● Text section
There were fourteen talks including two from invited speakers. The two invited speakers were Martín Abadi, from Compaq Systems Research Center, and Gilad Bracha, from Sun Java Software.

The workshop started with an invited talk by Martín Abadi of Systems Research Center Compaq. His talk was entitled Understanding Java: from languages to systems.

Martín Abadi started his talk by asking "What is in the `Java paradigm'? " Were we just interested in the Java language, or just the Java bytecode language (JVML) or Java, JVML and the libraries? Were we interested in the Java Virtual Machine (JVM), or the systems in which these are embedded? Are we interested in Jini and all related languages, libraries, and systems?

He observed that we have done well on individual languages (``physics''), less well on systems (``chemistry''). Decades of formal work on type theory, logics, and semantics have not been completely in vain. The results of that work apply to Java. Several standard concepts and techniques have been adapted to Java with moderate effort such as type soundness and program­verification methods. Some trouble spots (e.g., dynamic linking) can be explained fairly formally. This should not be completely surprising.

● Data excerpts
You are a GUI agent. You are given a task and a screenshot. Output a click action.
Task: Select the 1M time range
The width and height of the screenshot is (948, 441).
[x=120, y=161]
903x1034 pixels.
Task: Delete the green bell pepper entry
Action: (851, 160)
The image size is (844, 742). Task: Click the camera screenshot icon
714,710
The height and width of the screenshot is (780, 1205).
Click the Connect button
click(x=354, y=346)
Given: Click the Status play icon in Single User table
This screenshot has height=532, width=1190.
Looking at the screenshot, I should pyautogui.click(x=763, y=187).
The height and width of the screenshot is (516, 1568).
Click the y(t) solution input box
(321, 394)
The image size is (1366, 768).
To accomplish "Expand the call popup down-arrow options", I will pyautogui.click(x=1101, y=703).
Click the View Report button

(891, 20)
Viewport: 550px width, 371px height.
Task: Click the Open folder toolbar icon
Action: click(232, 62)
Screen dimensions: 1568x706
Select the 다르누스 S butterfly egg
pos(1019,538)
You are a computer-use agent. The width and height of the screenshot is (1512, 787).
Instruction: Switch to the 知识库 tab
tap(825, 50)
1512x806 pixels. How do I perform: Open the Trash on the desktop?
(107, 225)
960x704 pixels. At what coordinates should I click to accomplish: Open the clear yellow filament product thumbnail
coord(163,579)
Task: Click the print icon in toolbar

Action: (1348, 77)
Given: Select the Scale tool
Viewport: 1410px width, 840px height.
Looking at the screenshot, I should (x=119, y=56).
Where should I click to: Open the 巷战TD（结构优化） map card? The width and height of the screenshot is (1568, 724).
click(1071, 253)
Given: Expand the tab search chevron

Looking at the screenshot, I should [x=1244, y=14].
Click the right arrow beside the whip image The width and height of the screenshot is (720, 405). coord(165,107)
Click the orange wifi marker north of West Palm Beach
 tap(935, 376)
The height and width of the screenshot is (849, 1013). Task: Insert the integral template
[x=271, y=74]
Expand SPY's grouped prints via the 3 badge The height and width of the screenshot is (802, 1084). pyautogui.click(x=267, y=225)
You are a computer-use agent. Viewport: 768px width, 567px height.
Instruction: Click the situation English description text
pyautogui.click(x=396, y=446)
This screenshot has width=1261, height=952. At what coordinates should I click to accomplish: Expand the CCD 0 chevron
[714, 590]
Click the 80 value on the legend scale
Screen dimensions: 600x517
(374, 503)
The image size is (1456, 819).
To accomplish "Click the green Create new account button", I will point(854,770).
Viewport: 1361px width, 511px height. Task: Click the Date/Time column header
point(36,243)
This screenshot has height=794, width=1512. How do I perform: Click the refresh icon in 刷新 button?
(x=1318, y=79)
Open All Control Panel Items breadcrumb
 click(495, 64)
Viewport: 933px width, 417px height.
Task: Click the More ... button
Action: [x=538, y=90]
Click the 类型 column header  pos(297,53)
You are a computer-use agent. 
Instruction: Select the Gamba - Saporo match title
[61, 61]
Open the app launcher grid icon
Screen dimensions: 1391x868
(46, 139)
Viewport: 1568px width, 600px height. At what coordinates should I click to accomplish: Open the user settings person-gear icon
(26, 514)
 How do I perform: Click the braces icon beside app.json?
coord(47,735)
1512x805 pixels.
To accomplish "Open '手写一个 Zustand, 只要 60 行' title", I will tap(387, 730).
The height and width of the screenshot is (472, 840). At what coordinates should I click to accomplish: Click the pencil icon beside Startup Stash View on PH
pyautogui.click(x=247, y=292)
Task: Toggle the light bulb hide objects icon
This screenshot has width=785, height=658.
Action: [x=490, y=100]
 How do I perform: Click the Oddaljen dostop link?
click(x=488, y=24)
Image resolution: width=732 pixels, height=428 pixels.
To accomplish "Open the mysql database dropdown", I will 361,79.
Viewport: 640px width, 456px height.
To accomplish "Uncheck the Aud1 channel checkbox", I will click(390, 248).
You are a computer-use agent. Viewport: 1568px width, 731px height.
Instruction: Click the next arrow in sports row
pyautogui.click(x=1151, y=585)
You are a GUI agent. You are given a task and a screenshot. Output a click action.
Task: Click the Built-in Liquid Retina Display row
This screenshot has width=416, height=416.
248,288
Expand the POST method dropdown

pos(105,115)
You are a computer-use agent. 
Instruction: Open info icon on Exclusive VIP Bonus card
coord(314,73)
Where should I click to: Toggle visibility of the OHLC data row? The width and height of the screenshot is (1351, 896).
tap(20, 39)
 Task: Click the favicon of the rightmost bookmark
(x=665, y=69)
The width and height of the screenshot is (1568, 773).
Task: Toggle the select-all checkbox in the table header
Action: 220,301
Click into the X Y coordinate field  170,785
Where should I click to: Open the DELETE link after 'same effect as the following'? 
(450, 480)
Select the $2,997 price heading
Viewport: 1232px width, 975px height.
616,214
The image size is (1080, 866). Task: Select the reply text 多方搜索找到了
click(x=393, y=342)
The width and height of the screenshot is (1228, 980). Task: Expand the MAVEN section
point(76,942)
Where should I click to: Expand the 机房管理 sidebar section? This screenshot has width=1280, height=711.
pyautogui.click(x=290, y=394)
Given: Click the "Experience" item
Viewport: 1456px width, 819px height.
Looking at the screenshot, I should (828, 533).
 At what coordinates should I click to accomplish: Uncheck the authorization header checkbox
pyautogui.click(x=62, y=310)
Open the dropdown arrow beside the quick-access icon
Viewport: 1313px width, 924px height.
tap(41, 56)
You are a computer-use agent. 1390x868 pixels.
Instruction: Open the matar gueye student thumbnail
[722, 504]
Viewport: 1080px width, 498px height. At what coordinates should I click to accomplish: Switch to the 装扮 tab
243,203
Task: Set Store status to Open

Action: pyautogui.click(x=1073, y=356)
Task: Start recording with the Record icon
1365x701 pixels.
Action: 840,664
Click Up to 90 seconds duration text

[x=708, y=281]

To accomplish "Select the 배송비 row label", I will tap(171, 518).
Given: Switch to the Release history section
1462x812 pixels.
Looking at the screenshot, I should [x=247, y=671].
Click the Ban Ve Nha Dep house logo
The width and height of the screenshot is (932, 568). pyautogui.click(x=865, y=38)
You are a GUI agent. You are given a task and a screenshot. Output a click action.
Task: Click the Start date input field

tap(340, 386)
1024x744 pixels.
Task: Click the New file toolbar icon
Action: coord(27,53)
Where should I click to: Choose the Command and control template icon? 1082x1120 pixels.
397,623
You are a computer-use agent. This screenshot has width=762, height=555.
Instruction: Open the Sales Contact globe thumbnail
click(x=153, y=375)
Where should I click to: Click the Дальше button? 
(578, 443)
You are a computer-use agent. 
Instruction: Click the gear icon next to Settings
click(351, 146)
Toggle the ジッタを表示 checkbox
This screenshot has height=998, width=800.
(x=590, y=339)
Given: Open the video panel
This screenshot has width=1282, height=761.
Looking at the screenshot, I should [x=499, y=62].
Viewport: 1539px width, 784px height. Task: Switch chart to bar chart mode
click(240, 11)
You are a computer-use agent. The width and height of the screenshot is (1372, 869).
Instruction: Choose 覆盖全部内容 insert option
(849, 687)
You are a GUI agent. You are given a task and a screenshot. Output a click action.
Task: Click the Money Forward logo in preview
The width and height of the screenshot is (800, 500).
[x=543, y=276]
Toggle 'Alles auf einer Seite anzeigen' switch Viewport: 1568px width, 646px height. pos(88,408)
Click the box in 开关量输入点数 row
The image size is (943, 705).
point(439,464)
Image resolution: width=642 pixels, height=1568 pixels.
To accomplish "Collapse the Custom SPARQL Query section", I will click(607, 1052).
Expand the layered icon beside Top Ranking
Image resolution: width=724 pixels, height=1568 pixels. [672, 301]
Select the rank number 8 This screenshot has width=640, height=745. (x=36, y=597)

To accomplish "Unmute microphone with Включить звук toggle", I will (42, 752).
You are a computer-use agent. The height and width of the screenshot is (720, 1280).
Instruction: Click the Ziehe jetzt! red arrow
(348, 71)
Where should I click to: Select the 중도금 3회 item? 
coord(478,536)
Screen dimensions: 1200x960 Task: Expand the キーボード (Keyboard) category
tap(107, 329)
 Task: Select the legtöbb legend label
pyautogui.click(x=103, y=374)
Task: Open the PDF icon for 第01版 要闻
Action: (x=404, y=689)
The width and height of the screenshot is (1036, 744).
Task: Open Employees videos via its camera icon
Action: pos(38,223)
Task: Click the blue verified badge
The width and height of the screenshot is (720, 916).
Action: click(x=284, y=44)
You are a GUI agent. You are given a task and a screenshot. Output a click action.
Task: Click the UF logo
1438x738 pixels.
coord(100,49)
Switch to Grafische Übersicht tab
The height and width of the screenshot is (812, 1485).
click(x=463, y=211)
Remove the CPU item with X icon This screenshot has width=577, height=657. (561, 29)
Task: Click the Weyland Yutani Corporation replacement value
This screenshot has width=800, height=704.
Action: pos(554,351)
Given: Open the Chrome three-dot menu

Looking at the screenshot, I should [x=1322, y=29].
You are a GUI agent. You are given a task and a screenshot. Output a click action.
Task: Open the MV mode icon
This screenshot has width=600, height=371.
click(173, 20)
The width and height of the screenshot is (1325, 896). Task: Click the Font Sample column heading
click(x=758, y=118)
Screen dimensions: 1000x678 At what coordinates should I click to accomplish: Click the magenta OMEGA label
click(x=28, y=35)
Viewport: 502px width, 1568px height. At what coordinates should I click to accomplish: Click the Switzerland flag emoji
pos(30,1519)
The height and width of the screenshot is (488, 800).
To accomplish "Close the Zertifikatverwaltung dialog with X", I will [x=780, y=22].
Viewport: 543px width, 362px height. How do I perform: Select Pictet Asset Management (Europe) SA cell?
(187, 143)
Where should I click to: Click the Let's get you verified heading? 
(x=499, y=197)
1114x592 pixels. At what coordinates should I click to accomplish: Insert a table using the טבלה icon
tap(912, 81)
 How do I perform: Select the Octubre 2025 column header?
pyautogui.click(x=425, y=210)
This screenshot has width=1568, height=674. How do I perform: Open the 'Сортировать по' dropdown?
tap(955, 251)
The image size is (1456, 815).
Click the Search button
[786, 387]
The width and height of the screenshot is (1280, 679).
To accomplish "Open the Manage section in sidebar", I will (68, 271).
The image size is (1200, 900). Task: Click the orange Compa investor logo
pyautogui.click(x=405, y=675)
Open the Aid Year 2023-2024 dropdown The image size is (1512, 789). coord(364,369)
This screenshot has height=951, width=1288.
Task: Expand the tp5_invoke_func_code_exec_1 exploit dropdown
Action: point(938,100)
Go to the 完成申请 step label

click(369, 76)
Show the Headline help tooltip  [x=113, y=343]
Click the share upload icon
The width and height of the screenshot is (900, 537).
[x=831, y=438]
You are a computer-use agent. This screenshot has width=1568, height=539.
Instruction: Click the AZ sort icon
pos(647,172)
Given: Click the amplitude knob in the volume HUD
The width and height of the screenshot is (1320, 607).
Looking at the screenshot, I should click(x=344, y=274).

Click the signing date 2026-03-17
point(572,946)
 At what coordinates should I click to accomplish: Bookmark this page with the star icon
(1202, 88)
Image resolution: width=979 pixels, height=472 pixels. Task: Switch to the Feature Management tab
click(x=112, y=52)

● Exercise set
[A] Reproduce the portion of the workshop report that opens with the words "The workshop started" and closes with "libraries, and systems?".
[B] In the workshop report, which areas of formal work are said to have had decades of effort behind them?

● In response
[A]
The workshop started with an invited talk by Martín Abadi of Systems Research Center Compaq. His talk was entitled Understanding Java: from languages to systems.

Martín Abadi started his talk by asking "What is in the `Java paradigm'? " Were we just interested in the Java language, or just the Java bytecode language (JVML) or Java, JVML and the libraries? Were we interested in the Java Virtual Machine (JVM), or the systems in which these are embedded? Are we interested in Jini and all related languages, libraries, and systems?

[B]
- Type theory
- Logics
- Semantics